Between April and September reports fell by a fifth to 206 compared to 259 the year before.
But the area remained the worst in Portsmouth for late-night violence.
Guildhall Walk came heavily under the spotlight after marine engineer Kyle Bartlett, 21, died after being punched during a brawl at the former Walkabout bar in May 2009.
Recalling Guildhall Walk’s troubles, PC Pete Rackham said: ‘When I started in 2007, it was bedlam down there.
‘On shifts I would work, you would get out the van, end up nicking someone, take them to custody, and then find another person to arrest.
‘Guildhall Walk used to be allocated one sergeant and 20 officers, now there’s one sergeant and eight officers.’
Explaining the council’s reason for approving The Astoria’s bid, licensing hearing chairwoman councillor Hannah Hockaday said: ‘The committee made a unanimous decision to grant the licence for the premises, whilst taking into account the evidence provided by the licensing team, public health and the police. Although The Astoria is part of the cumulative impact zone, we felt the conditions that have been applied and the measures taken by the club itself were adequate to try and prevent any increase to public disorder.
‘This is something that in itself is hard to prevent, however the management have been proactive to ensure the extension of opening hours will not create further problems.
‘By extending the opening hours to 4am and by not allowing entry after 2am, this could alleviate crowds outside the club when other venues close, and ensure people leave in a controlled manner around the busiest time of the night.’
Zanzi, also in Guildhall Walk, was given permission to sell booze until 4am each weekend at a separate hearing.
ASTORIA bosses have pledged to continue controlling the comings and goings of guests with ‘military precision’.

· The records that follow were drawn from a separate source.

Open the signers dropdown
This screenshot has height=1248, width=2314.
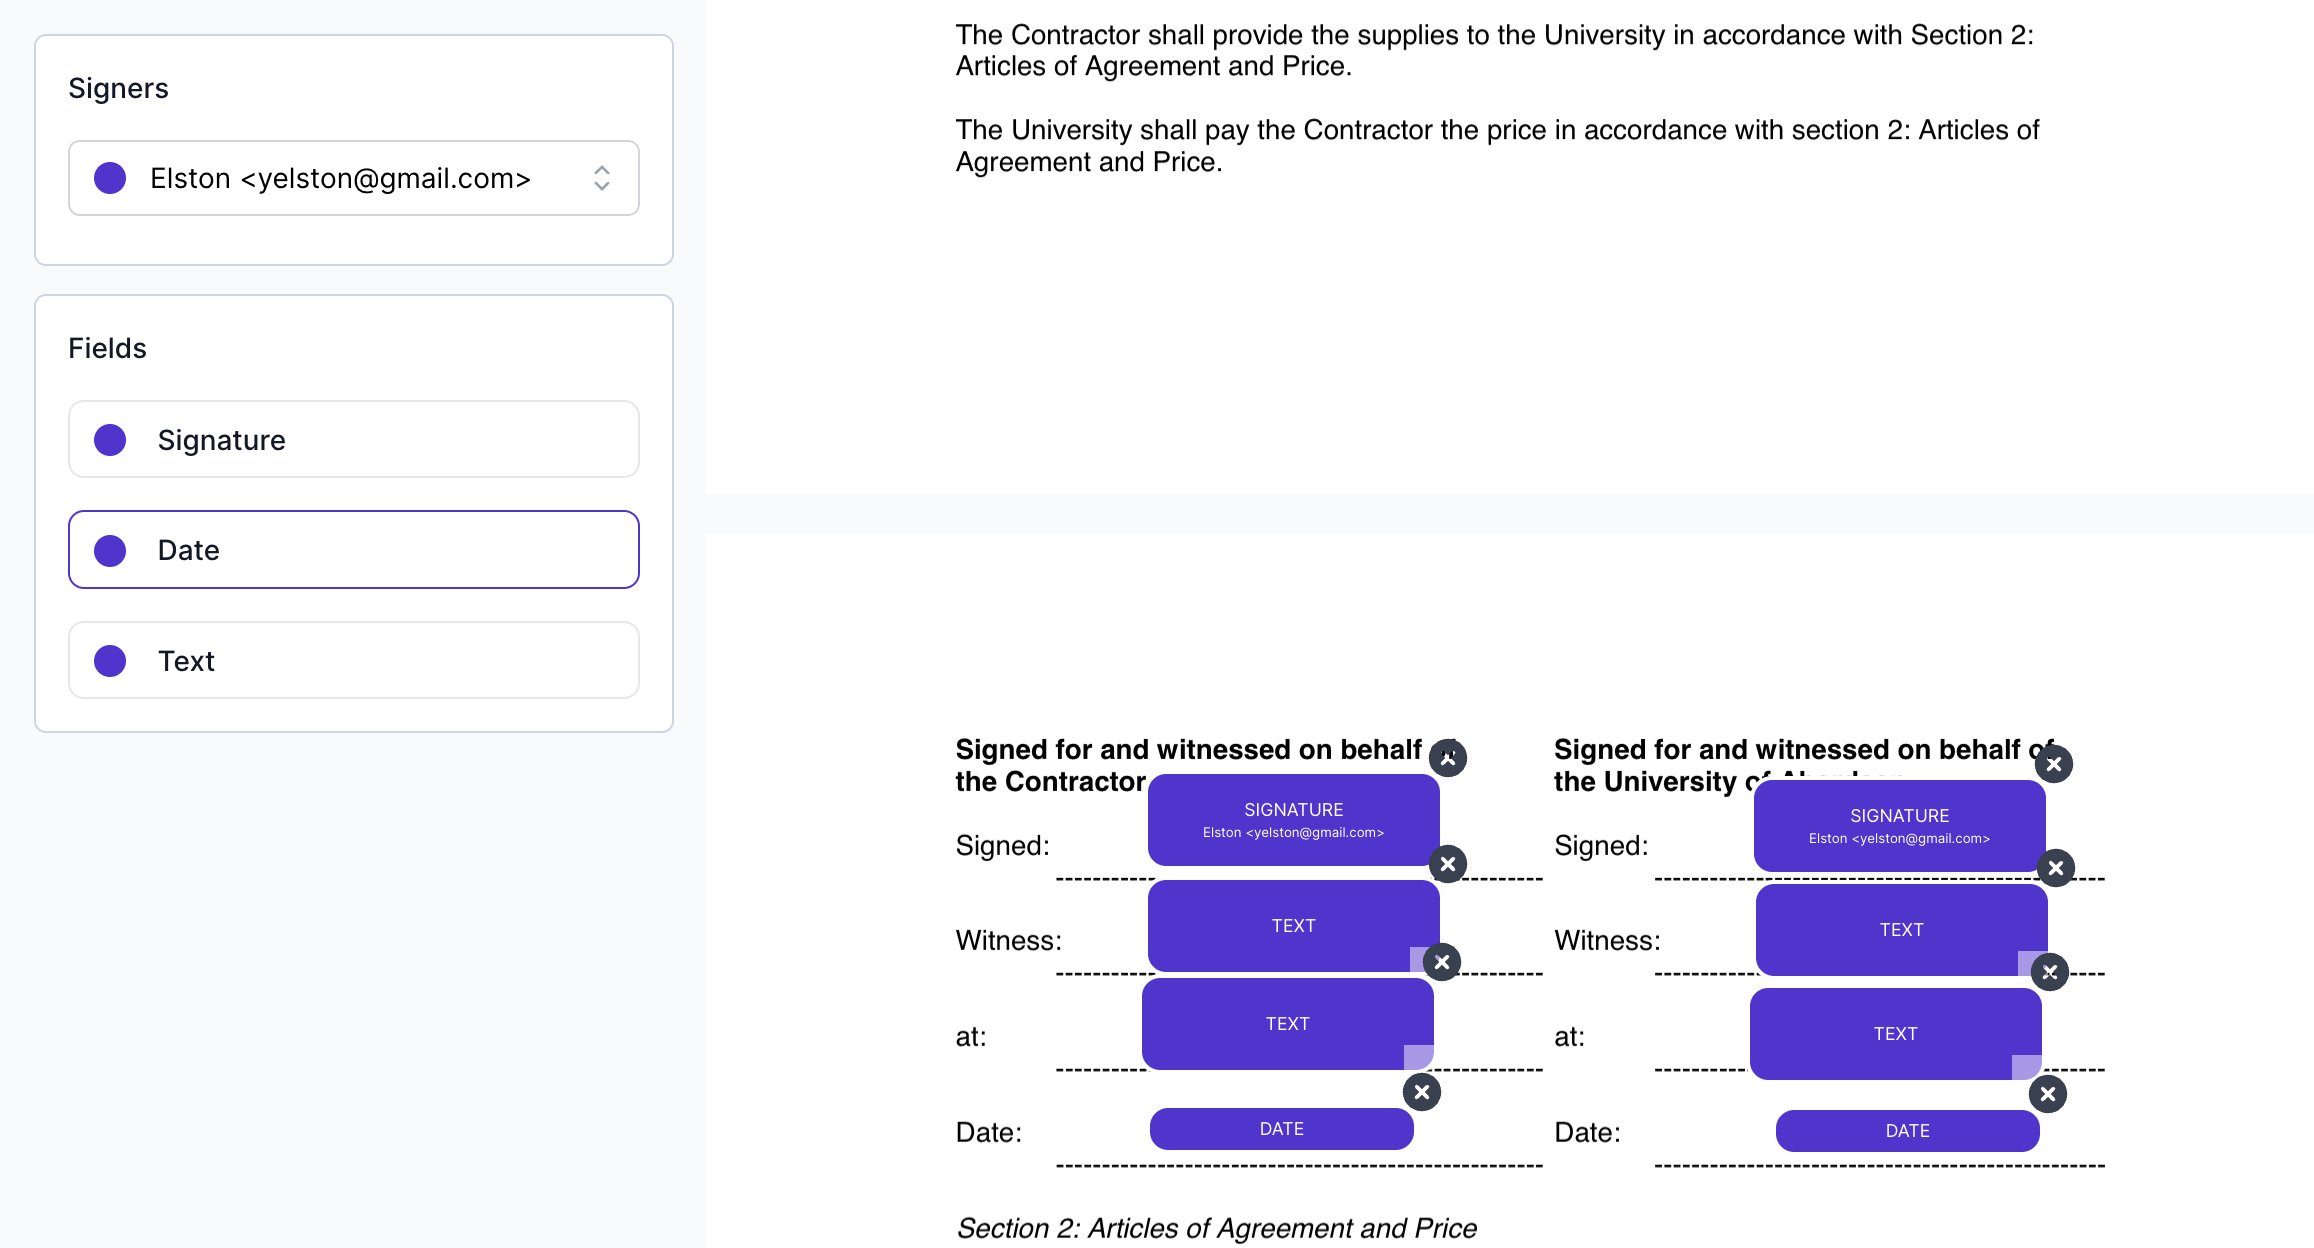(x=353, y=178)
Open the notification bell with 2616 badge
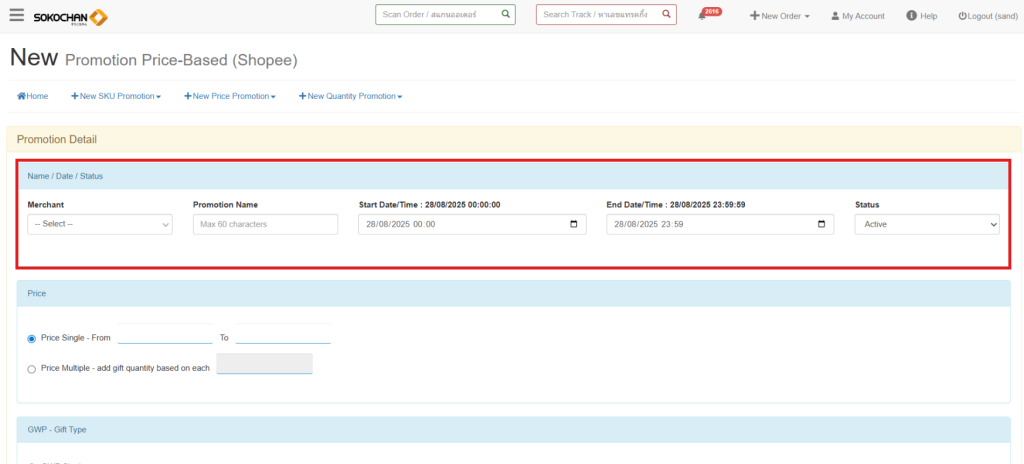The image size is (1024, 464). 703,16
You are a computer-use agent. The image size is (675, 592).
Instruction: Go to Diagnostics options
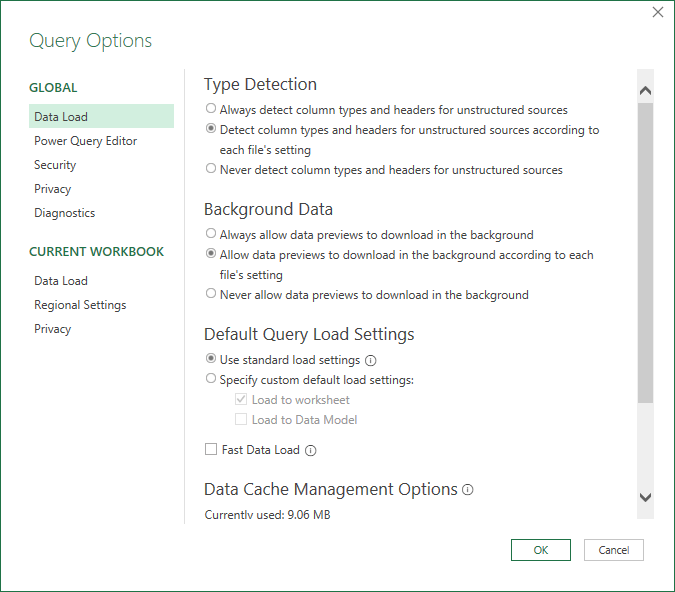tap(65, 213)
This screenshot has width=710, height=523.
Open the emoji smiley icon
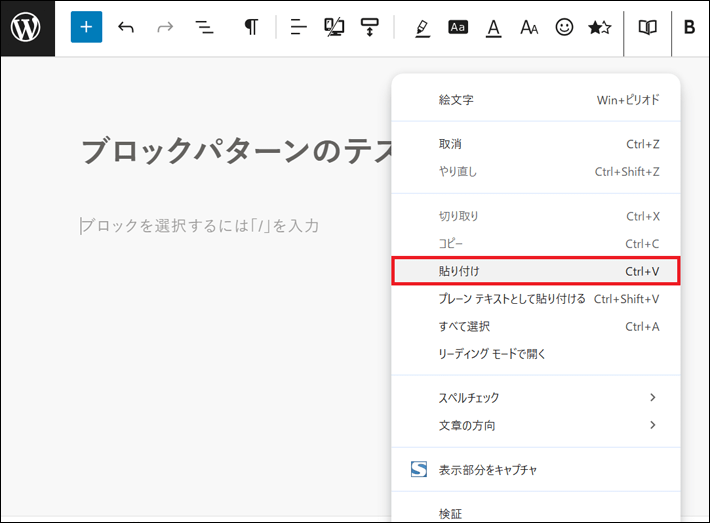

The nightclub now has a licence to sell alcohol and stay open until 4am from Friday through to Saturday and Saturday into Sunday. But it was agreed, with the council’s licensing team, that no-one will be allowed in after 2am, and all security staff will wear body cameras to capture trouble-makers on film.
It will also help marshal the walk’s taxi rank. From 2am, guests will be gradually ‘filtered’ out of the venue to ensure there is not a huge swell of people leaving all at once.

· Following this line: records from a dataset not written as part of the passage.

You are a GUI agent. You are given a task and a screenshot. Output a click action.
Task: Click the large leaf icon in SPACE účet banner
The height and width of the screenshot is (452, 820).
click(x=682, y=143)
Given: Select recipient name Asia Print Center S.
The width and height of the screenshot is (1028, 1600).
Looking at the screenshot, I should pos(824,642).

Astoria’s sister venue, Lyberry Bar, which is connected to the premises, already holds a 4am alcohol licence.
Acting on behalf of Astoria’s owners, Philip Day, of Laceys Solicitors, said: ‘There are issues in Portsmouth, there are issues in every busy town that has a vibrant night-time economy.

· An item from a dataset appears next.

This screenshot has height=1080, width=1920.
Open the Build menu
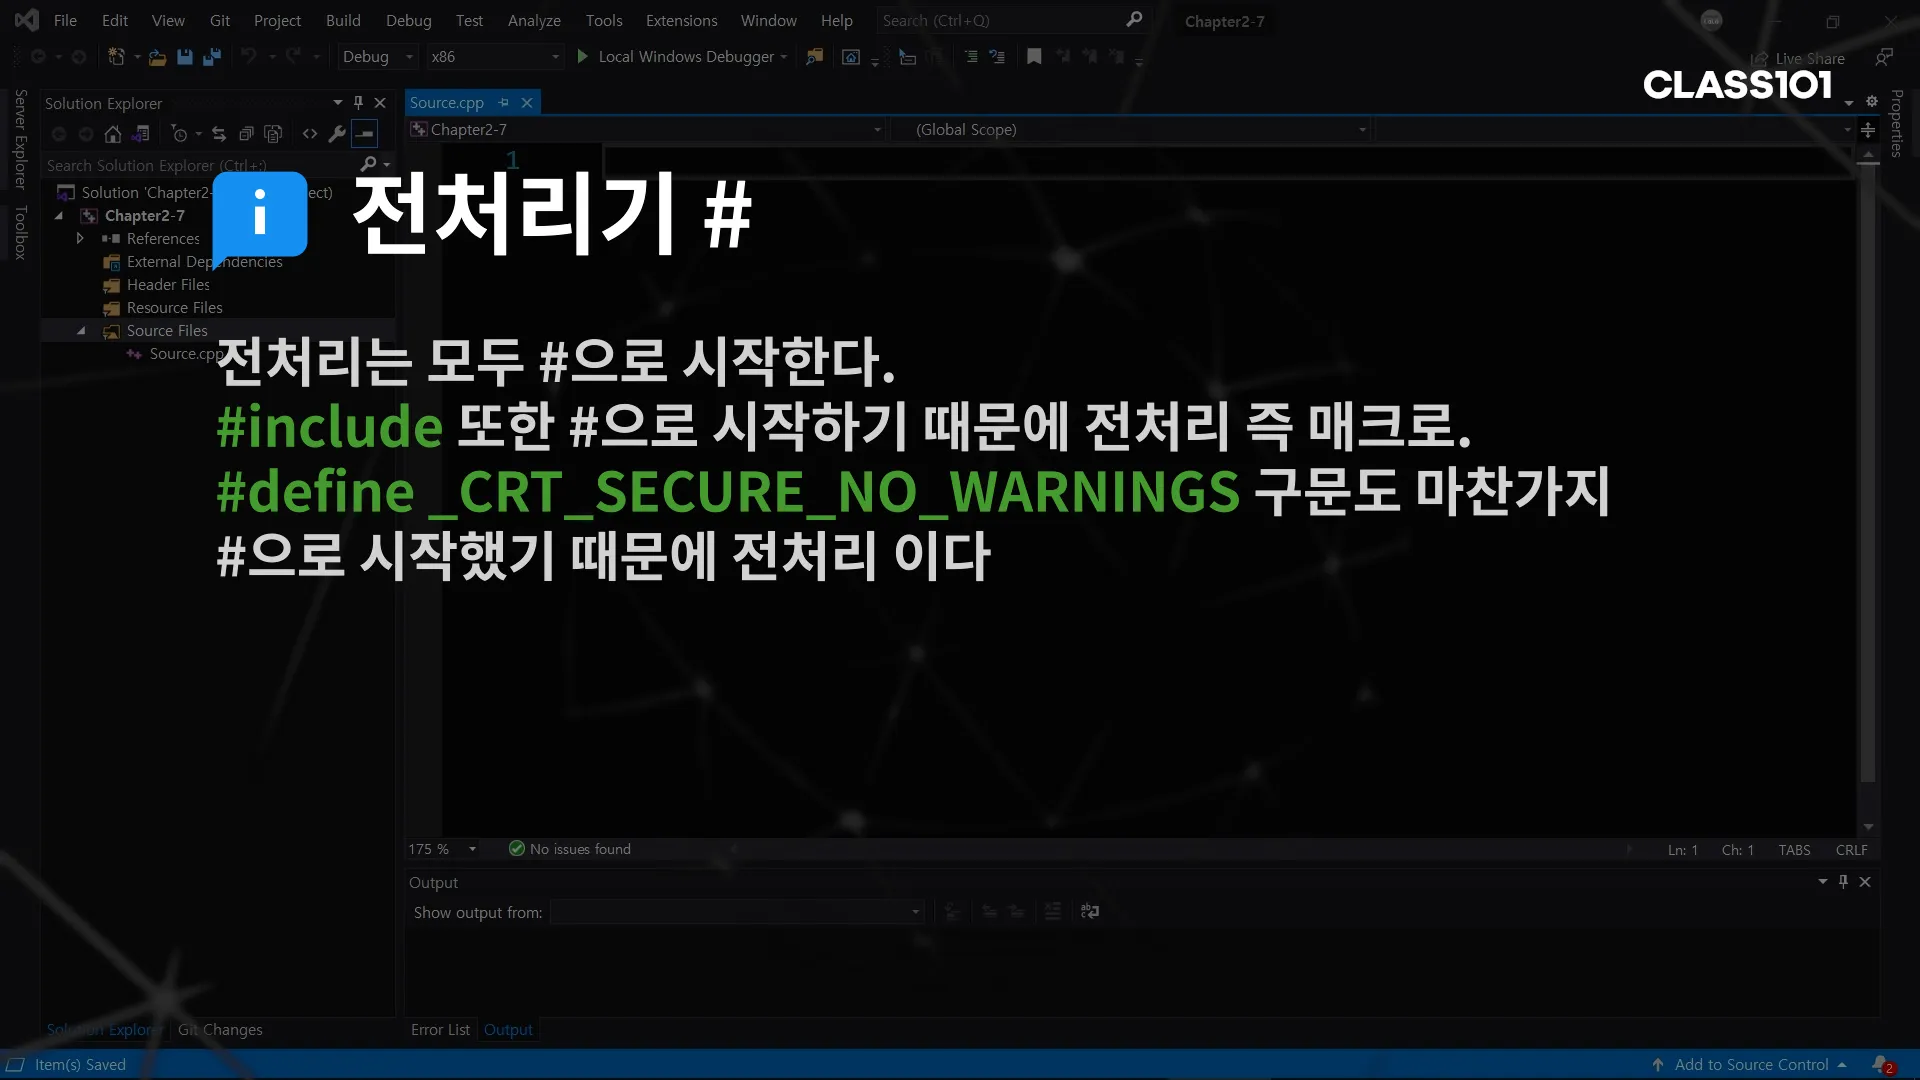point(343,21)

‘But the reality of the situation in Portsmouth is that things have got an awful lot better. There has been a huge reduction in violent crime in the locality in part because of the very effective way in which the majority of the licensed premises and their teams are organised. The movement of guests will be handled with military precision.’
Police and licensing bosses praised the way the venue is currently being run.